Les Somaliens dans le collimateur

Le combat entre le Yémen et le réseau terroriste d’Al-Qaëda a pris une nouvelle dimension après l’annonce faite dimanche par Ossama Bin Laden qui a revendiqué l’attentat manqué sur un avion de ligne américain le jour de Noël et qui a menacé les Etats-Unis de nouvelles attaques s’ils poursuivent leur soutien à Israël. Dans un bref enregistrement audio diffusé par la chaîne qatari Al-Jazeera, le chef d’Al-Qaëda a rendu hommage au « héros » Umar Farouk Abdulmutallab, le jeune Nigérian qui a tenté, il y a près d’un mois, de faire exploser l’avion effectuant un vol entre Amsterdam et Detroit. Selon lui, le message qu’a voulu transmettre le Nigérian est le même que ceux délivrés par « les héros du 11 septembre » 2001, qui ont attaqué les tours jumelles du World Trade Center à New York et le siège du Pentagone à Washington, faisant près de 3 000 morts. « Ce message est que les Etats-Unis ne pourront pas aspirer à la sécurité avant qu’elle ne soit une réalité en Palestine. Il est injuste que vous ayez une vie tranquille alors que nos frères à Gaza vivent dans les pires conditions », a assuré Bin Laden. Il a ajouté, à l’intention des Etats-Unis, que les attaques d’Al-Qaëda les visant se poursuivraient « tant que votre soutien aux Israéliens se poursuivra ».

Réagissant au message du chef d’Al-Qaëda, David Axelrod, le principal conseiller du président américain Barack Obama, a averti : « Nous serons offensifs contre Bin Laden et Al-Qaëda ». De son côté, le centre de surveillance des sites islamistes, IntelCenter, a estimé que le dernier message ressemble à ceux du chef d’Al-Qaëda précédant des attentats et pourrait être le signe d’un attentat « dans les douze prochains mois ».

Le message de Bin Laden intervient à quelques jours d’une réunion internationale sur le Yémen, prévue ce mercredi 27 janvier à Londres. 21 pays, dont les Etats-Unis, se réunissent ainsi afin d’assurer le Yémen de leur soutien dans ses efforts pour contrer la menace d’Al-Qaëda. La « réunion internationale », comme Londres l’a baptisée pour indiquer un niveau inférieur à une « conférence » et a fortiori à un « sommet », ne durera que deux heures, et ne devrait pas déboucher sur des résultats concrets. Le but affiché est de permettre « aux pays amis » du Yémen de l’assurer de leur solidarité dans son combat difficile contre le terrorisme.

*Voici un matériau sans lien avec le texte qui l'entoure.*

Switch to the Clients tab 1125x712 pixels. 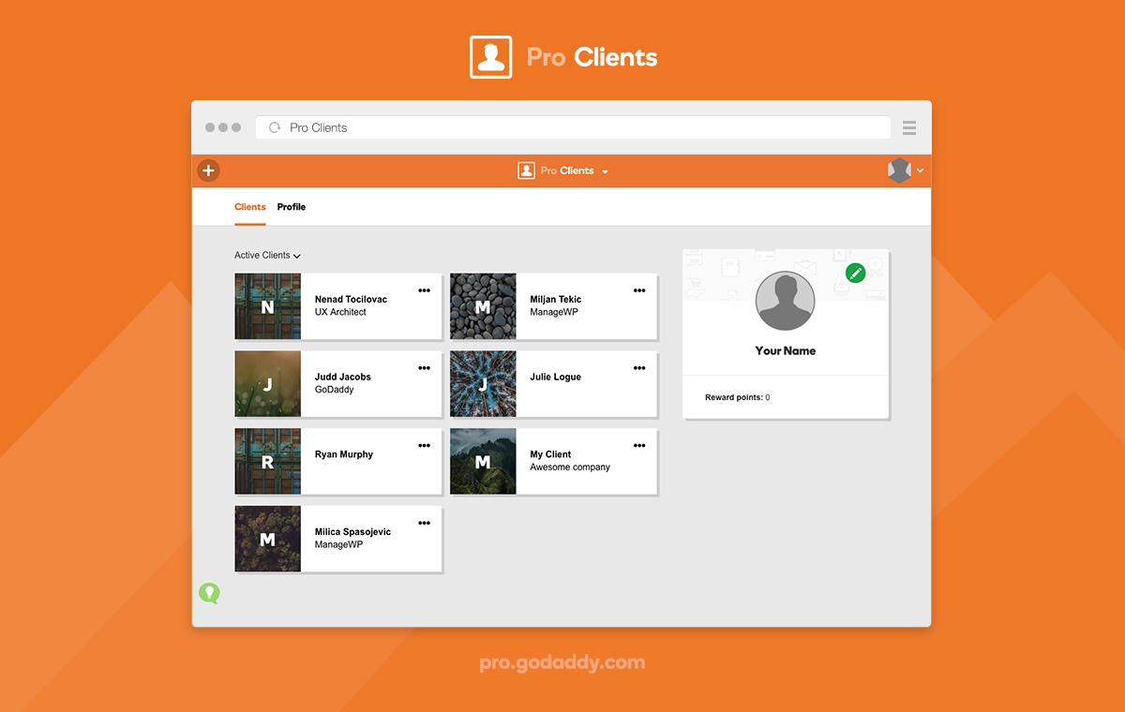pos(250,207)
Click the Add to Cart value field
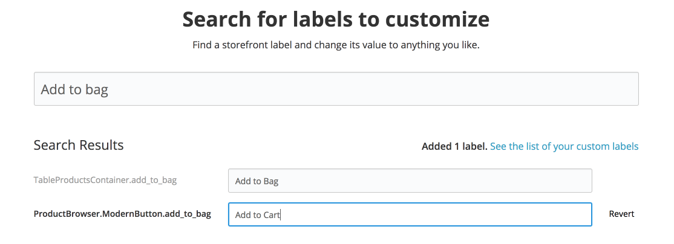This screenshot has width=674, height=244. [x=410, y=214]
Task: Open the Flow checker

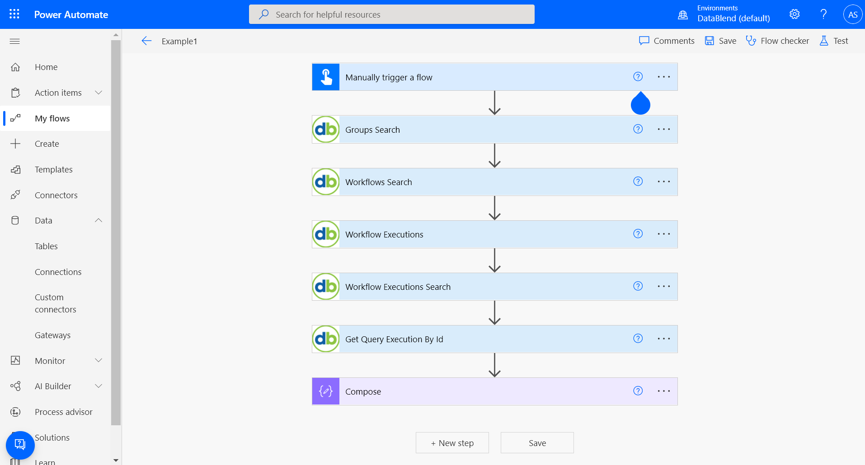Action: 777,41
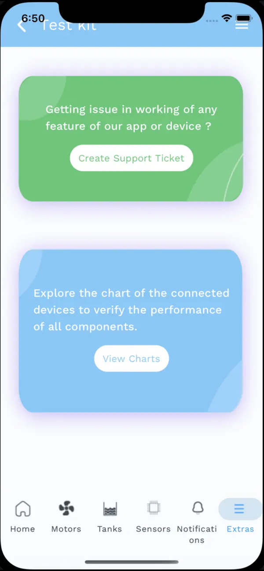Tap the Extras tab label

click(x=240, y=529)
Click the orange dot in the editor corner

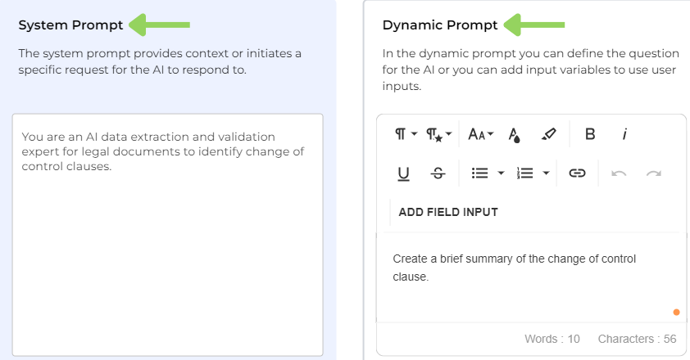(x=676, y=312)
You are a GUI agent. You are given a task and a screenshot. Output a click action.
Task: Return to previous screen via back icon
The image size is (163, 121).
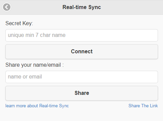click(7, 7)
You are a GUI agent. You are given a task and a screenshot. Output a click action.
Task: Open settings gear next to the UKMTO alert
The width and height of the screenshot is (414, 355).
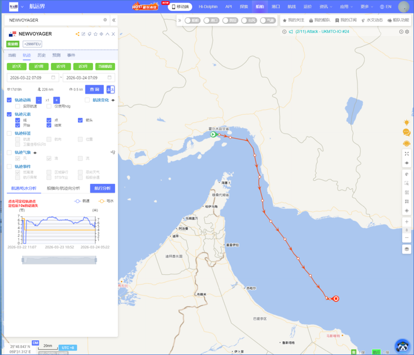click(x=407, y=31)
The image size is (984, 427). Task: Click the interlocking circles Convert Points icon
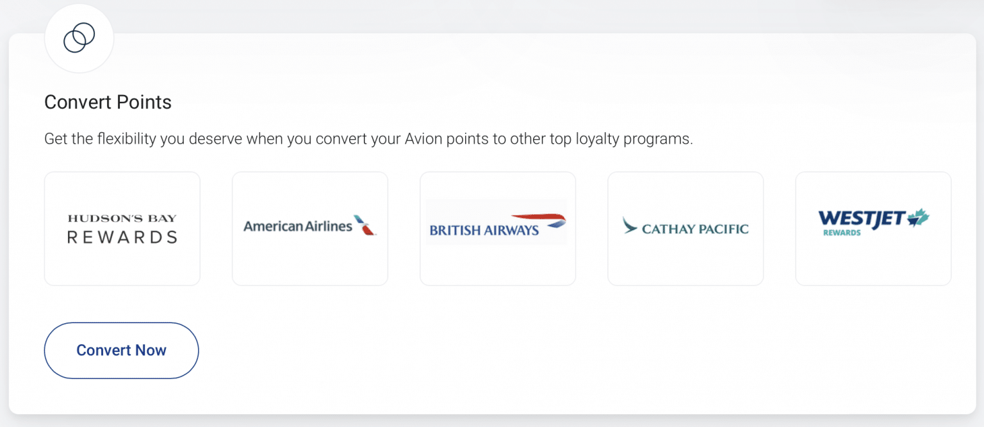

La réunion sur le Yémen a été convoquée par le premier ministre britannique Gordon Brown après la tentative d’attentat du 25 décembre dernier. Barack Obama a accusé Al-Qaëda dans la péninsule arabique (AQPA) d’avoir « entraîné » et « équipé » au Yémen le Nigérian Umar Farouk Abdulmutallab, qui a tenté de faire détoner un explosif à bord de l’avion américain. AQPA a revendiqué l’attentat avorté, tout comme l’a fait dimanche Ossama Bin Laden.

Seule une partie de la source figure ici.